These records are required in order to evaluate any expense claim you may make. Failing to keep records may result in an expense claim being denied or reduced, and can even result in penalties being applied by the ATO.
Examples of records which you are required to keep include:
– Cash register tapes
– Sales and expenses invoices
– Sales and expense receipts
– Credit card statements
– Bank account statements
– Bank deposit books and cheque butts
– Employee records, such as tax file number (TFN) declarations, time sheets, superannuation records, and wages books
The ATO has created a specific Record Keeping Evaluation Tool, which is hosted on their website. You can use this tool to identify what records you need to keep, and how to assess and/or improve your record keeping.
As well as those listed above, there are some other records which may need to be kept depending on the nature of your business. These income tax records also may need to be kept each financial year:
– Stocktake records
– Debtors and creditors lists
– Records of depreciating assets
– Records of any private use of business assets or purchases
– Records of assets for the purposes of assessing capital gains tax
– Motor vehicle expenses (includes logbooks)
All your financial records can be stored either in electronic or hard-copy form. But they all must be written in plain English and readily accessible. Bookkeepers often specialise in setting up book keeping systems for business records such as those required to be kept for tax purposes.
The amount you should include as your assessable income depends on whether you account for income on a cash or accruals basis.
This refers to payments received during the year and does not require you to know when the work was done. If you are accounting on a cash basis, your assessable income only includes income which you have actually received during the income year.
Accrual refers to income which has been earned during the year, even if the payment for this has not yet been received. If you account on an accruals basis, you need to include everything you earned during the income year, even if you are yet to receive payment.
Some people confuse these two assessable income accounting methods with the cash and non-cash goods and services (GST) accounting methods. Assessable income refers solely to income and has nothing to do with GST.

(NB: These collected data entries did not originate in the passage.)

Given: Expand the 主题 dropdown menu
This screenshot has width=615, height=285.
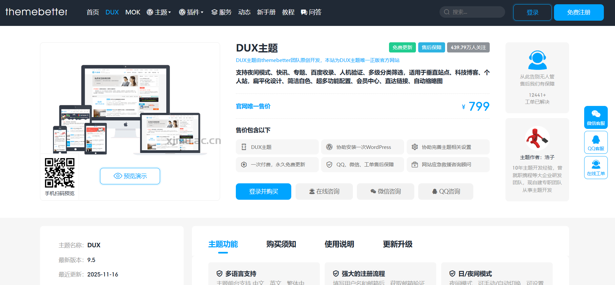Looking at the screenshot, I should point(159,12).
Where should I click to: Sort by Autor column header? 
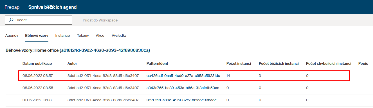pos(72,64)
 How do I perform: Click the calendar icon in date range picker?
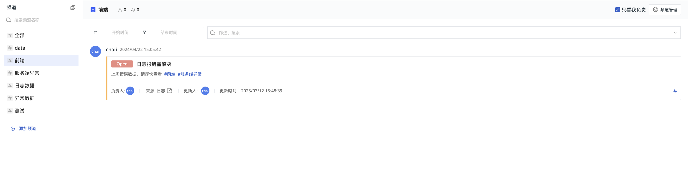96,33
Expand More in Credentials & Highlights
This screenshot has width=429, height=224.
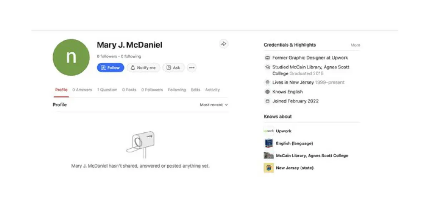[355, 45]
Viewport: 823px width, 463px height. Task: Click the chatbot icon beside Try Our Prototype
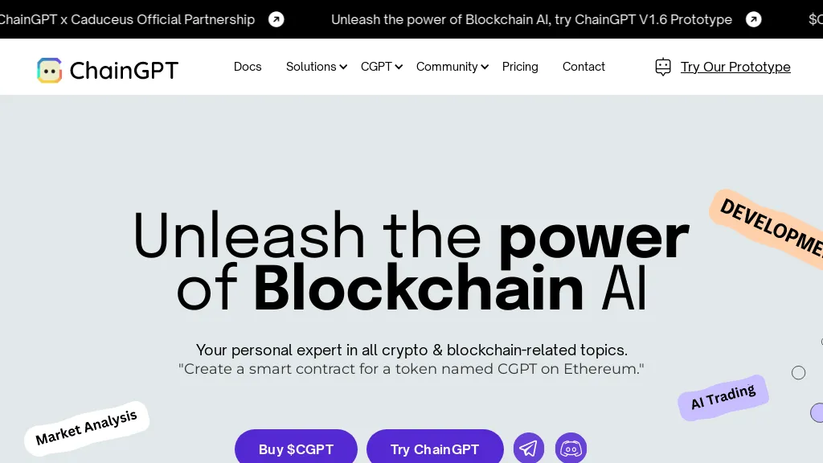662,67

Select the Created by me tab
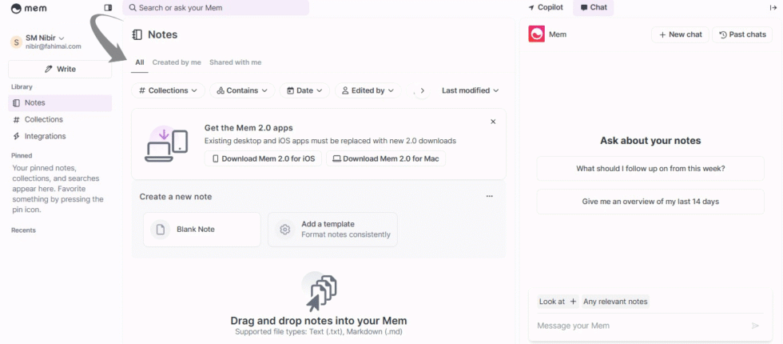tap(177, 62)
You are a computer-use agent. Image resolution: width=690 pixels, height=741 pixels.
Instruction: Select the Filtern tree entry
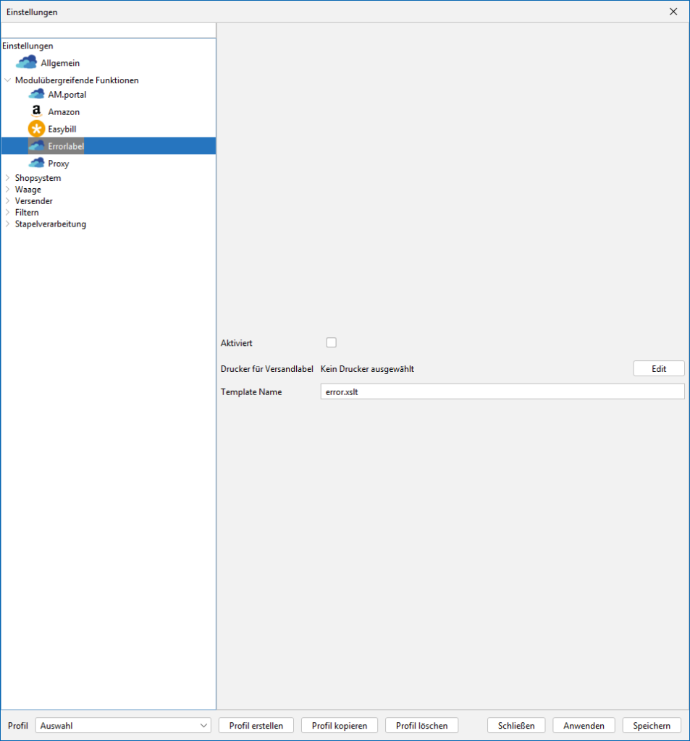point(27,213)
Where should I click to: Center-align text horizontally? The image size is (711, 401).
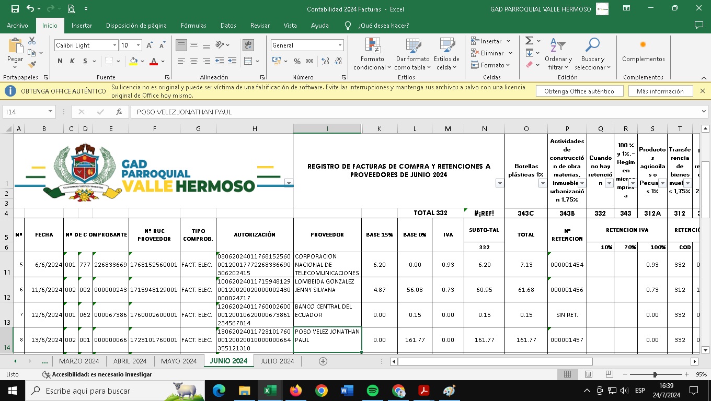tap(193, 62)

If your business has an aggregated annual turnover of less than $2 million, you may be able to receive certain concessions which reduce your taxable income. Aggregated annual turnover refers to the total sales made by your business and associated businesses during the financial year.
Examples of small business concessions include:
– Simpler trading stock rules
– CGT concessions
– Immediate deductions for prepaid expenses
– Simpler depreciation rules
As an Australian tax resident, you must include any income you have earned from foreign sources as part of your assessable income. Even if your income was already taxed in its country of origin, you must report it to the ATO. If your income has already been taxed, it may be eligible for Australian tax exemptions such as the foreign income tax offset.

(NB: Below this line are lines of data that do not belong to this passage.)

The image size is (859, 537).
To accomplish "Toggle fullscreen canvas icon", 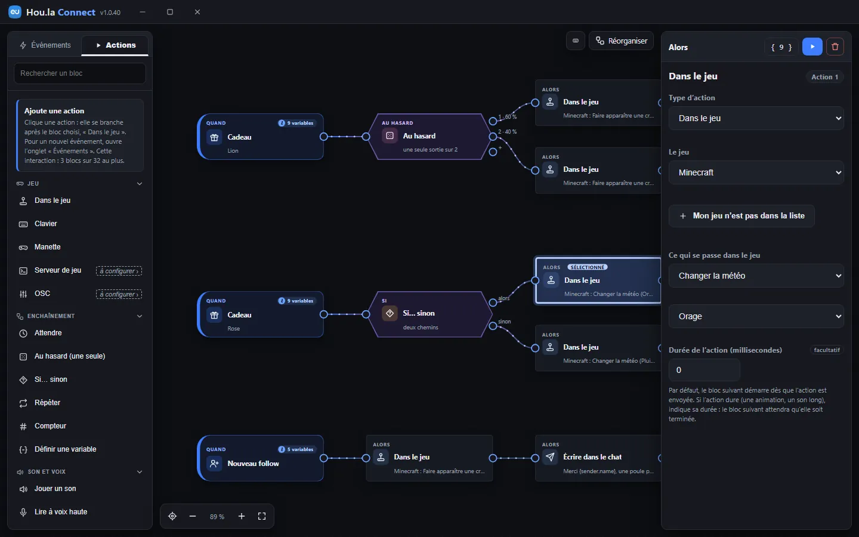I will tap(262, 516).
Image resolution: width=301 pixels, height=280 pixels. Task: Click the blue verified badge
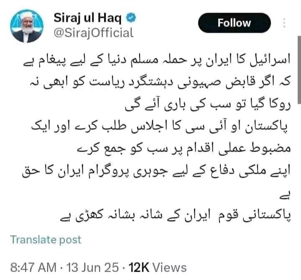131,18
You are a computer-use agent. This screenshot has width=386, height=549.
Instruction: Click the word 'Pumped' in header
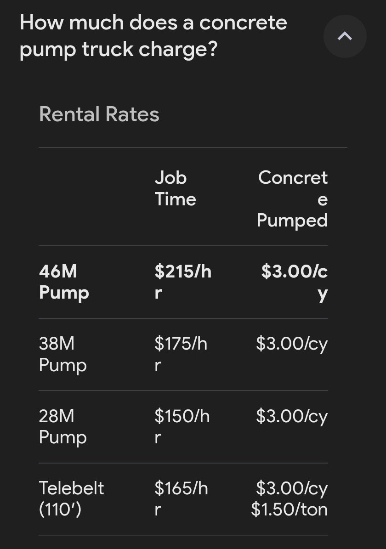point(292,221)
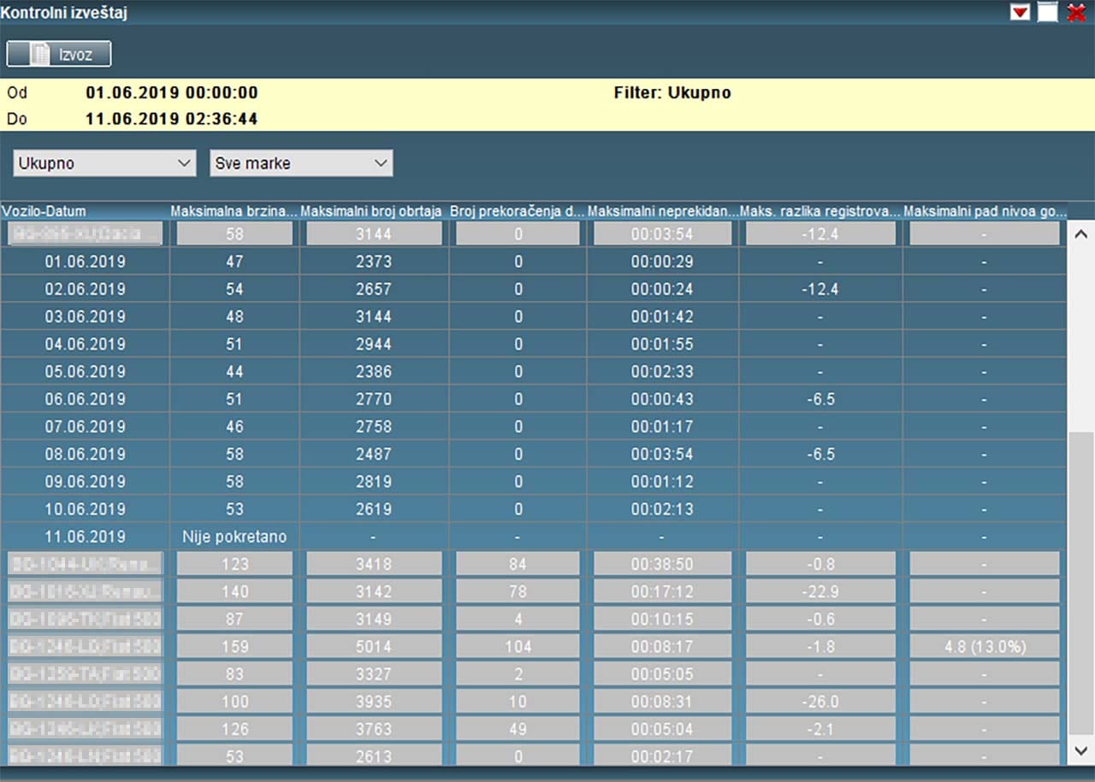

You are required to convert foreign deductions and income into Australian dollars at the exchange rate which was current at the time the income or deductions were earned. You may also use an average exchange rate to convert your income as long as that rate is similar to the rate which applied at the time the income was earned.
Businesses involved in consulting or contracting may earn a type of income called personal service income (PSI). For these businesses, PSI tax rules apply and may alter the amounts included as assessable income, as well as eligible deductions.
The purpose of the PSI rules is to ensure that people earning PSI are taxed in a way which is comparable to employees performing similar roles to them. This ensures that they do not claim excessive deductions.
PSI can be described as income which is generated through the application of your personal skills or efforts. Examples where PSI may be earned include:
– By professional practitioners operating a sole practice
– By consultants who provide personal expertise
– By professional entertainers and sportspeople
– Under contracts which are principally for your services or labour.
PSI generally does not include income earned by:
– Giving permission to use legal property
– Selling or supplying goods
– Through a business structure, such as a company or firm as opposed to a sole practitioner or trader working under a contract
– Using an asset, such as a truck, to generate income (these assets are known as income-producing assets)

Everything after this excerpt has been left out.